Findings by the researchers, released Monday afternoon by the U.S. National Academy of Sciences, challenge earlier studies that argued there is a net energy loss in the production of ethanol from corn once the cost of farm equipment, environmental impacts and distillation are factored in.
However, the authors say that regardless of net benefits, neither soybeans nor corn should be the foundation of an alternative fuel industry because they can replace only a fraction of U.S. petroleum consumption -- even if all production in the United States is shifted from food to fuel.
"Neither biofuel can replace much petroleum without impacting food supplies," says the study, noting that global demand for food is expected to double within 50 years while global demand for transportation fuel will double in 32 years at current consumption rates.
"Turning a food crop into energy when we actually need food, when the demand for food is going up around the world, is just not a very wise policy," co-author David Tilman said in an interview.
Tilman holds out hope that more cost-effective methods of producing ethanol may be developed -- such as making it from grass or wood fibre.
The study is the most detailed examination to date of the energy costs associated with production of so-called biofuels, which process plant matter into fuels that can be burned in automobiles and trucks as alternatives to oil, diesel or gasoline.
It arrives just as North American auto industry momentum and public sentiment are shifting toward support for the replacement of fossil fuels with greener alternatives that would lessen dependence on imported oil.
For example, on Monday, Calgary-based Suncor Energy Inc. announced it has begun production of corn ethanol at a new $120-million plant in St.
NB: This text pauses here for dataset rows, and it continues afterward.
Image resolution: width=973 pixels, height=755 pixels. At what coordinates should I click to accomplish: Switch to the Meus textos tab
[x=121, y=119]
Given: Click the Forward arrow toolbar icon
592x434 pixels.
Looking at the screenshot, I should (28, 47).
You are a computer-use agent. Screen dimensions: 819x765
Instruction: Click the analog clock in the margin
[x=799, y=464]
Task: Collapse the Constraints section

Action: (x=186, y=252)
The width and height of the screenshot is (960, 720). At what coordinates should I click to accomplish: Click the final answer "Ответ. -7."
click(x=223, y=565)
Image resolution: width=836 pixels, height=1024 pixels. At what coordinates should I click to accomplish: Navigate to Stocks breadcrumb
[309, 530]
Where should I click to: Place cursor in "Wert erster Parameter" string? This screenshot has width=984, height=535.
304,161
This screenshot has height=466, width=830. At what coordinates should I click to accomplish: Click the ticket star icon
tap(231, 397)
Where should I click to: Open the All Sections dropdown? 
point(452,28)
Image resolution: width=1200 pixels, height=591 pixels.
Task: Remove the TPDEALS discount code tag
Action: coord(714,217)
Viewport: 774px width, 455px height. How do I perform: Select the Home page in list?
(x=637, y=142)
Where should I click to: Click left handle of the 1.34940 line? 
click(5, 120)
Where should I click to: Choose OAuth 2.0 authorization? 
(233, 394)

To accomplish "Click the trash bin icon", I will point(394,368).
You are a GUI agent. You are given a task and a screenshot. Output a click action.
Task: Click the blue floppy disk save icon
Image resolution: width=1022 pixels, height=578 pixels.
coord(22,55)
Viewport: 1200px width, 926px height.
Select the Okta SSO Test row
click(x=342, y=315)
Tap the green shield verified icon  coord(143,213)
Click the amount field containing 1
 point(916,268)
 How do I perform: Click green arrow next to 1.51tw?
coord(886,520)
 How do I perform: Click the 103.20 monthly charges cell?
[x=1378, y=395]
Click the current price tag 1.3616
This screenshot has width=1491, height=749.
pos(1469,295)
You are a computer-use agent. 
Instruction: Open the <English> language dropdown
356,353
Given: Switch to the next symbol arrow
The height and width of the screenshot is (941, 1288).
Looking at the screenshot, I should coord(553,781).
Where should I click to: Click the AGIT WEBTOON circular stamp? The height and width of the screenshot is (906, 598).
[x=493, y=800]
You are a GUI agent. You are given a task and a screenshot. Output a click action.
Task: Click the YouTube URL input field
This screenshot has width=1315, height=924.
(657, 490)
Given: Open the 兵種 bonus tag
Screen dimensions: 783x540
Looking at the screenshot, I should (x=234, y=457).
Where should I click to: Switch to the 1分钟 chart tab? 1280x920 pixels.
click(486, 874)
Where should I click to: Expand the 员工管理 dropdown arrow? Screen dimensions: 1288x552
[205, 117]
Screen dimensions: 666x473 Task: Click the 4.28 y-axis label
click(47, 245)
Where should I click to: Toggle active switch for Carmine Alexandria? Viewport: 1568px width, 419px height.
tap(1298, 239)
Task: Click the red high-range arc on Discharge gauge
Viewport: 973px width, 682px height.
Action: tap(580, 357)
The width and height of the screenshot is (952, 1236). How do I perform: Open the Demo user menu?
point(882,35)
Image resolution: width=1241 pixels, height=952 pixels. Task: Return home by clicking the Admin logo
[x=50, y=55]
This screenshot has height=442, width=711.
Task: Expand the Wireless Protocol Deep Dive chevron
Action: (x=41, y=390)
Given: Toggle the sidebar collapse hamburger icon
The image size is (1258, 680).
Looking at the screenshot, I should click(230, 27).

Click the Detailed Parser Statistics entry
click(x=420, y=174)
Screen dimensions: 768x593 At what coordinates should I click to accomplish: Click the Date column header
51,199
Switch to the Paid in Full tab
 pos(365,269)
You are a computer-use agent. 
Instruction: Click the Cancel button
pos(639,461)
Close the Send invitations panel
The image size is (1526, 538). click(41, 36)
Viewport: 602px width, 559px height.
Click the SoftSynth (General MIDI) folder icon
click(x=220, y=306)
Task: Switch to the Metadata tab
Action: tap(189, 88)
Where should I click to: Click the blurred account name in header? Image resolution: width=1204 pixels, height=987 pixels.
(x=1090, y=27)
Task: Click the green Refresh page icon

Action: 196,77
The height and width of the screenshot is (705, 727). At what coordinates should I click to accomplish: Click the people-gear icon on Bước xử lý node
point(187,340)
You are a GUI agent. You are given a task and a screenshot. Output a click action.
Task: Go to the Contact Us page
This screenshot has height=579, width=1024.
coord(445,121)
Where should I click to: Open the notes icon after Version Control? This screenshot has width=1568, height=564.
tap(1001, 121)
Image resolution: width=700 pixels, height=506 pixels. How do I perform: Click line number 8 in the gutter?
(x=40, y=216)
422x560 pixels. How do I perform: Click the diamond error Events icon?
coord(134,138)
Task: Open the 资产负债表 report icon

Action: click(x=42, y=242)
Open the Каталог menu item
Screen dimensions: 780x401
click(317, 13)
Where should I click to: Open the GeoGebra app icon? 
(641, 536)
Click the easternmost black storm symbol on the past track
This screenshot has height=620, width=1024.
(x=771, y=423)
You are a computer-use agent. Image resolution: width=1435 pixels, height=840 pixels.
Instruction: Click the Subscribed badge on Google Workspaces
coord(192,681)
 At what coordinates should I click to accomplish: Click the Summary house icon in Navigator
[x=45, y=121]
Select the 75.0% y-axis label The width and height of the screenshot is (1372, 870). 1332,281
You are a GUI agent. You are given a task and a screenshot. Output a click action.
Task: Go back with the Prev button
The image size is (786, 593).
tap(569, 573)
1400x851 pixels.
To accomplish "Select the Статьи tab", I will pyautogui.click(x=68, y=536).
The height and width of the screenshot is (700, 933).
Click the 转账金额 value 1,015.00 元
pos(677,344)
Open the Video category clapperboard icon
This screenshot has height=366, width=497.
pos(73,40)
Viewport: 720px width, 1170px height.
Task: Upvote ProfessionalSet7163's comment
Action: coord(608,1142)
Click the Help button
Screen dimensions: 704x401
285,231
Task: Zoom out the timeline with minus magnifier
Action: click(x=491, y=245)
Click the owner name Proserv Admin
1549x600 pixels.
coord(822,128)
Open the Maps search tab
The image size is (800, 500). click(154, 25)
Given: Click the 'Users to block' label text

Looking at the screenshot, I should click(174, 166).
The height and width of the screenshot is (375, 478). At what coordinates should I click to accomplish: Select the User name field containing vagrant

Clair, Ontario.
Suncor expects to produce 200 million litres of ethanol per year -- making it the largest ethanol producer in Canada.
Only last week, the U.S. Energy Information Agency noted that the Big Three U.S. automakers plan to put two million biofuel-capable vehicles on the road in North America by 2010.
The Energy Information Agency describes the production of ethanol from corn as a "mature" industry -- first developed in 1908 -- that has no room to make further gains in net energy.
Its growing popularity is due in part to American politics -- it is laden with economic subsidies for corn farmers.
It is also benefitting from environmental concerns because it is touted as a substitute for MTBE, an octane booster that was recently banned -- leaving the United States without the necessary volume of liquid fuel to replace it.
Soybean biodiesel not only yields more energy, it has lower environmental impacts, according to the study -- leaching 99 per cent less nitrogen, 93 per cent less phosphorus, and 87 per cent less pesticide into drinking water supplies during crop production, compared to corn ethanol.
Greenhouse gas emissions from soybean biodiesel are more than three-times lower than those from corn ethanol.
Tilman said earlier studies which posit a net energy loss from corn ethanol, notably by Cornell University Prof. David Pimentel, were based on out-of-date numbers.
"He was using yields of corn from a decade or more ago, costs for construction factories that were again about a year out of date," Tilman said.
Nonetheless, Tilman said corn ethanol production cannot survive without subsidies.
"I think with current methods of making ethanol, I believe it is the wrong direction to go."